**Source document**
┄┄┄┄┄┄

Tags: Northrop | NOC | defense | stocks

Northrop Grumman Trims Fat, Packs Profits

By    |   Thursday, 28 Jul 2011 03:47 PM

Aerospace and defense giant Northrop Grumman (NOC) is advancing on multiple fronts. The company is drumming up business where its products are needed and ditching those that just aren't falling in line with expectations.

Northrop’s first quarter revenue fell slightly to $6.7 billion from $6.9 billion in same period in 2010 due in part to a recent decision to cut its stake in the Nevada National Security Site, a military testing joint venture.

Profits, however, are up. First quarter earnings from continuing operations increased 21 percent to $496 million. Net income rose 13 percent to $530 million, with diluted earnings per share climbing to $1.79 from $1.53 during the first quarter of 2010.

The company spun off its shipbuilder Huntington Ingalls Industries, which resulted in a $1.43 billion cash contribution.

The shipbuilder is still reeling from the effects of Hurricane Katrina, which hammered the Gulf Coast in 2005, and it was not a good fit with Northrop Grumman's overall strategies anyway, according to the ratings agency Standard and Poor's.

┄┄┄┄┄┄

**Exercise**
In the Northrop Grumman article, by what percentage did first-quarter earnings from continuing operations rise, and to what amount?

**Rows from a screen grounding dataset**
┄┄┄┄┄┄

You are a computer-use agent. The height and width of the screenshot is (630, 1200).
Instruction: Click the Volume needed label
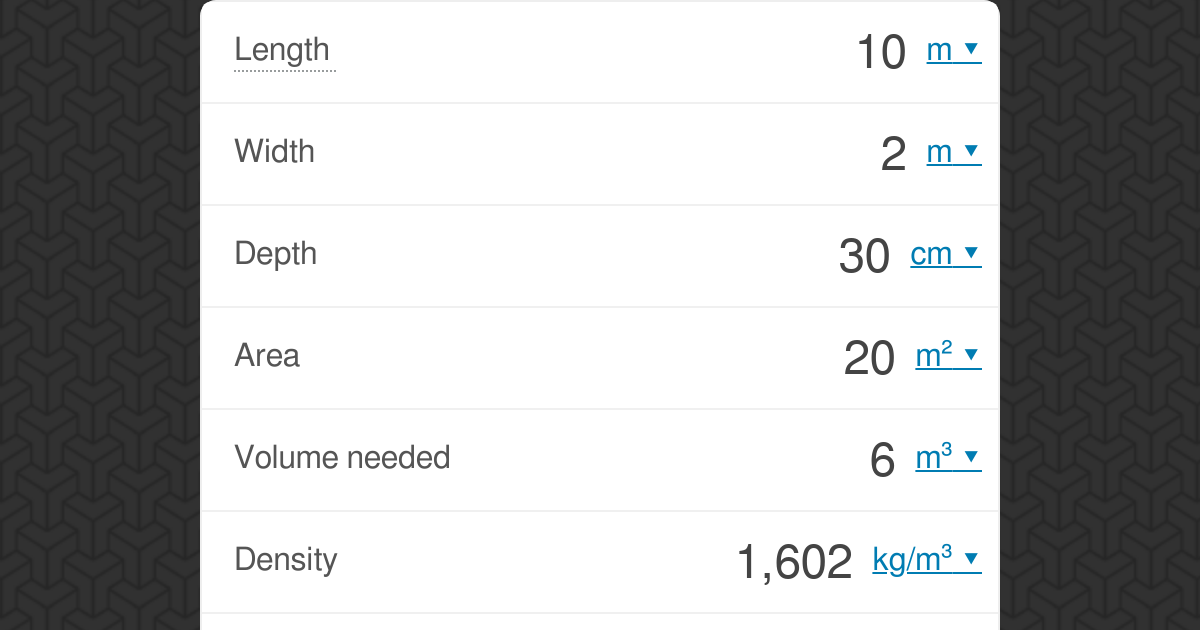point(342,458)
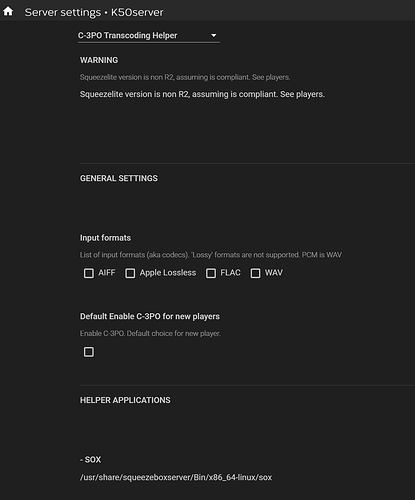Click the greyed Squeezelite warning description
The width and height of the screenshot is (415, 500).
(x=185, y=77)
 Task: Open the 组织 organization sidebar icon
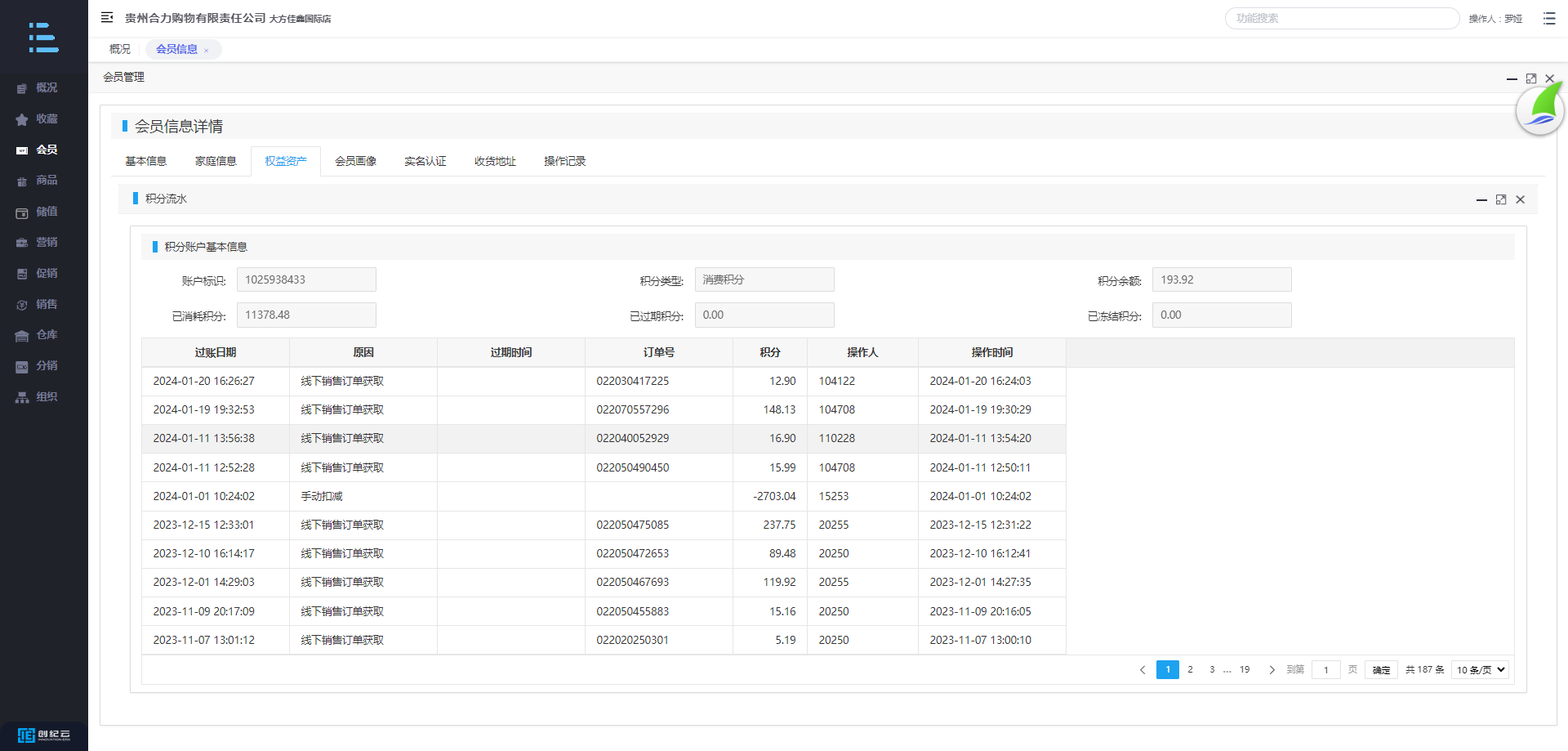(x=22, y=397)
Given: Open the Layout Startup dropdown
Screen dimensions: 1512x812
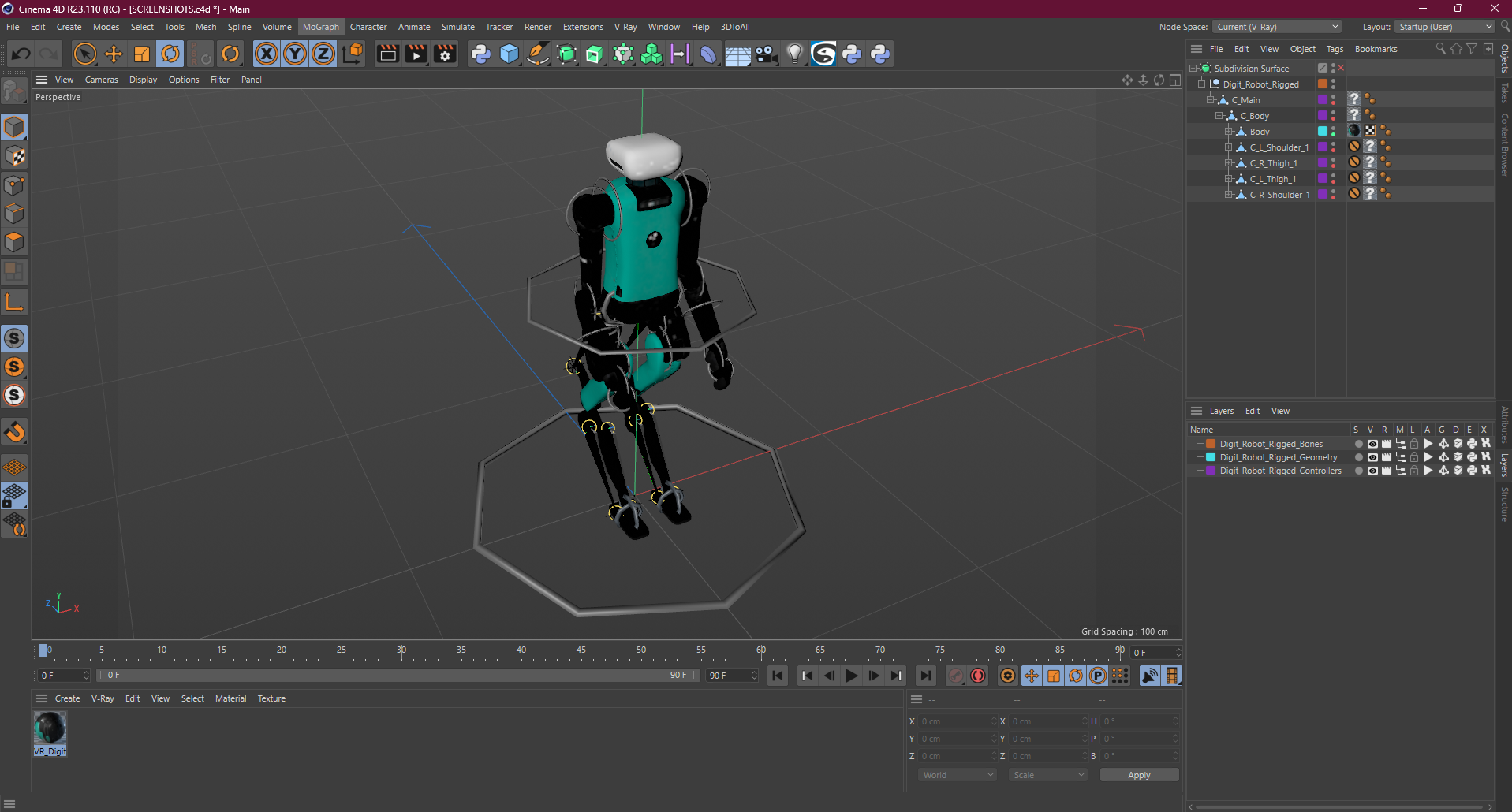Looking at the screenshot, I should [1445, 27].
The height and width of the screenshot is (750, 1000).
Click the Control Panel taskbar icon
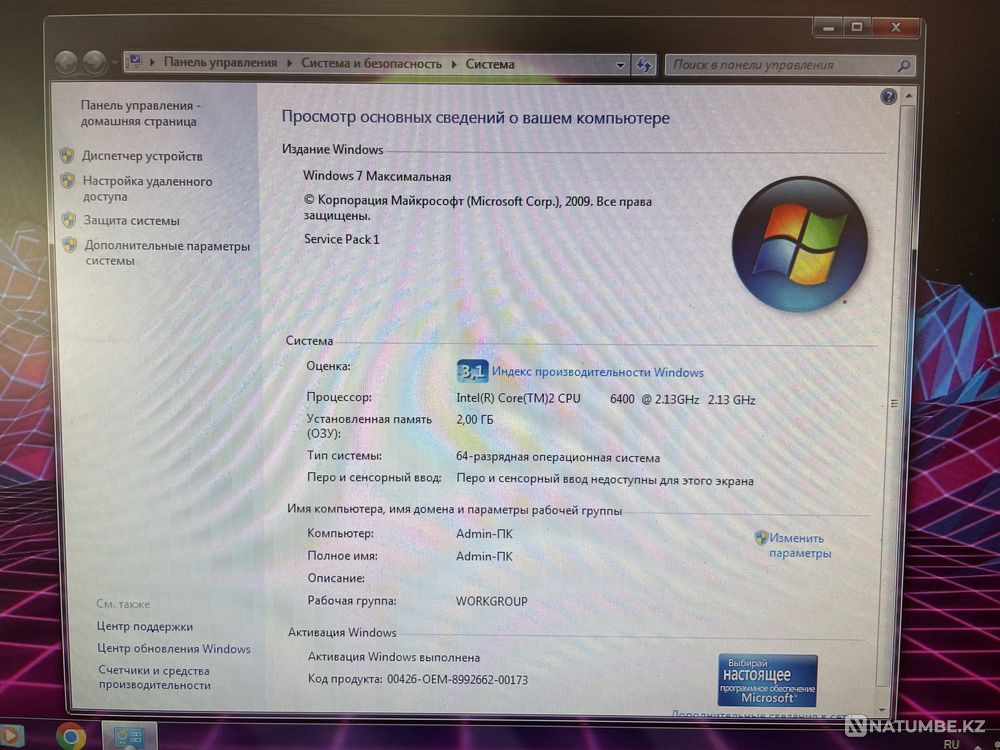point(129,737)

┄┄┄┄┄┄

**Answer in full**
They rose 21 percent, to $496 million.